[Brief 1] List the writers named among the frieze figures in the Albert Memorial text.

The Memorial has a large bronze gilded statue of Albert seated under a stone canopy and surrounded by a frieze with 169 carved figures. Among them the writers Dante, Homer, Shakespeare, Goethe, and Schiller. Also part of the memorial are separate groups of statues representing, the Continents, (Asia, America, Europe, and Africa), and the Industrial Arts, (Manufacture, Commerce, Engineering, and Agriculture).

The Albert Memorial opened to the public in 1872, although the statue of Albert was not installed until 1875. The memorial was formally completed in 1876 with it’s unveiling by Queen Victoria.

The sculptor chosen to create the statue of Prince Albert was Carlo Marochetti. Marochetti completed two designs for statues of Albert, neither of which was approved and was working on a third when he died.

J. H. Foley was selected to replace him, and he completed an approved statue, made of many separate castings, but he also died before they could be assembled. Foley’s assistant Thomas Brock, and a student of Foley's, G. F. Teniswood, completed the statue.

[Brief 2] Copy out the rows below, everything from the row containing "1494x590 pixels. How" down to the row containing "pos(832,315)", both included.

[Data to process]
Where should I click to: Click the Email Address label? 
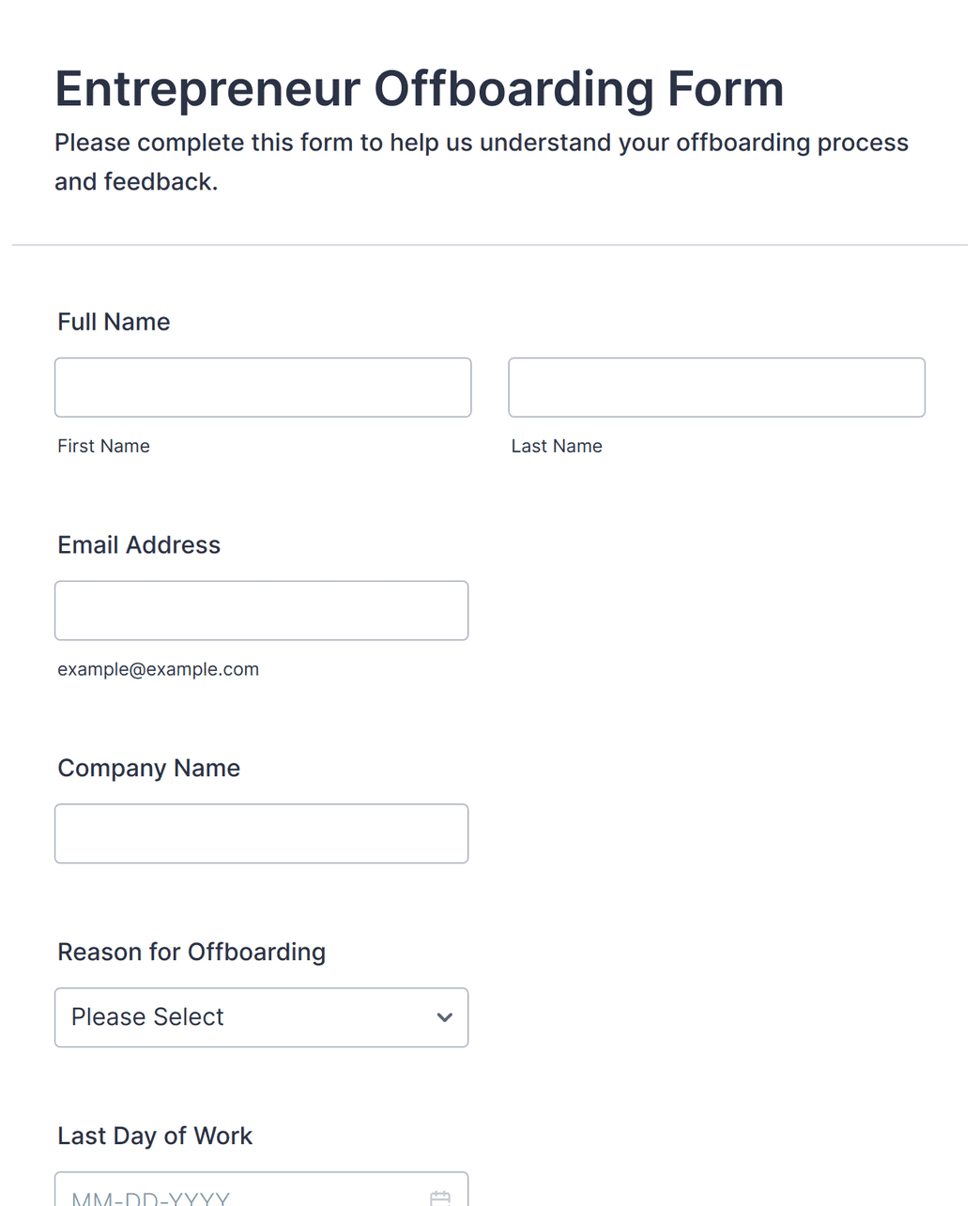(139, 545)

...

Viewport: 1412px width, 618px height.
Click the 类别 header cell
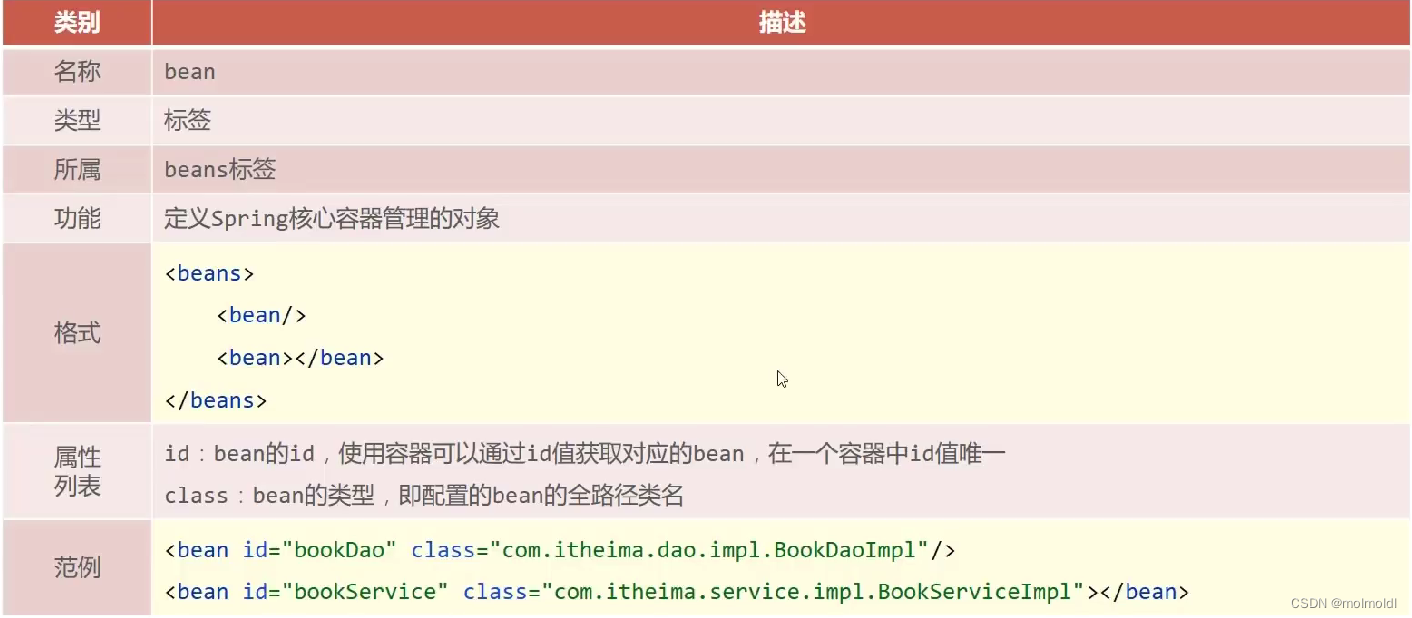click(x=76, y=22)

...

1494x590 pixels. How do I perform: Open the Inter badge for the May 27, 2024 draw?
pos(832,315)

[Expected answer 1] Dante, Homer, Shakespeare, Goethe, Schiller

[Expected answer 2]
1494x590 pixels. How do I perform: Open the Inter badge for the May 27, 2024 draw?
pos(832,315)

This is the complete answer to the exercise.